◆ **Work task**: All lines after the one containing "Instruction: Expand the" are needed, along with that line itself. Please repeat them exactly through the end of the entries.

********************

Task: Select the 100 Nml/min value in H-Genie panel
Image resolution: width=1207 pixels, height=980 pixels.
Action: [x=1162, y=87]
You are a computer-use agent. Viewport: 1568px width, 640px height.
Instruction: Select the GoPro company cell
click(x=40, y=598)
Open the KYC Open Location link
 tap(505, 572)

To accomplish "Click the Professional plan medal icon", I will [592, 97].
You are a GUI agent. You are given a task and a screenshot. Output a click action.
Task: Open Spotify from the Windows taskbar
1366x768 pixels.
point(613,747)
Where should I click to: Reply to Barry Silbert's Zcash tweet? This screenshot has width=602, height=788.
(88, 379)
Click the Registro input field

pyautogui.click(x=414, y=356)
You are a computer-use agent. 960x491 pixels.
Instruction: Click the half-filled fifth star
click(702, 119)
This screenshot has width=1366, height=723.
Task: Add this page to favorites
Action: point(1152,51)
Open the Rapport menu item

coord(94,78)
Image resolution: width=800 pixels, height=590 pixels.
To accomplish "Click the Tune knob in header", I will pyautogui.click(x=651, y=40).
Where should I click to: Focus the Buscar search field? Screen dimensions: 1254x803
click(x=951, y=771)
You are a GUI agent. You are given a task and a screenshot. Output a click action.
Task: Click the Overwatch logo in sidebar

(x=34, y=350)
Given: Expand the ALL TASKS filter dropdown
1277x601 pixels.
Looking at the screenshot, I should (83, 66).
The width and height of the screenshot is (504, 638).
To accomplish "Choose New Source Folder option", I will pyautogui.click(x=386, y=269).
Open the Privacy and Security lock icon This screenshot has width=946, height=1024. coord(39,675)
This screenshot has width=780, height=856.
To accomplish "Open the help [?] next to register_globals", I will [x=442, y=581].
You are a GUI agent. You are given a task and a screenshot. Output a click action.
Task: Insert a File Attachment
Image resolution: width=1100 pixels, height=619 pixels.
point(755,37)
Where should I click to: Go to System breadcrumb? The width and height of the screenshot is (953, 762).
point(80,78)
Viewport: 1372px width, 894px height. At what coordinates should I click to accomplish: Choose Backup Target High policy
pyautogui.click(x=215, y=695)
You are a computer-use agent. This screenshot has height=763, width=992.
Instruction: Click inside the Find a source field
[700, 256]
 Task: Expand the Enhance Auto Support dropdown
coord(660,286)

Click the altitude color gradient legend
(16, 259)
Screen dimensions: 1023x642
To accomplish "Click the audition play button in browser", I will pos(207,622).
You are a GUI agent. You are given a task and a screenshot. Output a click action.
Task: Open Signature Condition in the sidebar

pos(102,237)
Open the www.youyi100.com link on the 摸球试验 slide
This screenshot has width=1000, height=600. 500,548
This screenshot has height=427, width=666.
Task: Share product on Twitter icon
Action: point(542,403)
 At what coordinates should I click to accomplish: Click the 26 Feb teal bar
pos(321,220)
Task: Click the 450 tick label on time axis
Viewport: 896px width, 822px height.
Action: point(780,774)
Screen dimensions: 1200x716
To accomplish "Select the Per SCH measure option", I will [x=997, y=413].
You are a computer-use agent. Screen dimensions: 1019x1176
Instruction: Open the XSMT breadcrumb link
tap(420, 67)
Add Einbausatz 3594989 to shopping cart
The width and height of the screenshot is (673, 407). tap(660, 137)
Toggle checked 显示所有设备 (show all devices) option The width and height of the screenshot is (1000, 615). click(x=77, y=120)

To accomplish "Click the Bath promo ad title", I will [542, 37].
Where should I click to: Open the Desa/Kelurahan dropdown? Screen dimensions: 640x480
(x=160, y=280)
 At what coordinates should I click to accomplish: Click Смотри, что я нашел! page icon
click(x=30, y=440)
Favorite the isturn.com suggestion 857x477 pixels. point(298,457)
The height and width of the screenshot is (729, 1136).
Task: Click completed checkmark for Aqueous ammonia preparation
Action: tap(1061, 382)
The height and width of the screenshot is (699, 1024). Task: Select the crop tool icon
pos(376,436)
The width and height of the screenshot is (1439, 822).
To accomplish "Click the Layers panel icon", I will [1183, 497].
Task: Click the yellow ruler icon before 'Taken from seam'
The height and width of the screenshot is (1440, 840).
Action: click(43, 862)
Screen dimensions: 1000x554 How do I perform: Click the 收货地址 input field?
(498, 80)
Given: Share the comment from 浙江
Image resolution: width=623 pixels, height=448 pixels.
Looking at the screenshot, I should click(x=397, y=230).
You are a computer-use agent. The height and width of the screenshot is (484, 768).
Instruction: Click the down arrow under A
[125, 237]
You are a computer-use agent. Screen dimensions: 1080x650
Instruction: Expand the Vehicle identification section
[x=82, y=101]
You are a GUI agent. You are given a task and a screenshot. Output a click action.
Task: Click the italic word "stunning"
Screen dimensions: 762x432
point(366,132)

********************

◆ **Response to the exercise**:
Instruction: Expand the Vehicle identification section
[x=82, y=101]
You are a GUI agent. You are given a task and a screenshot. Output a click action.
Task: Click the italic word "stunning"
Screen dimensions: 762x432
point(366,132)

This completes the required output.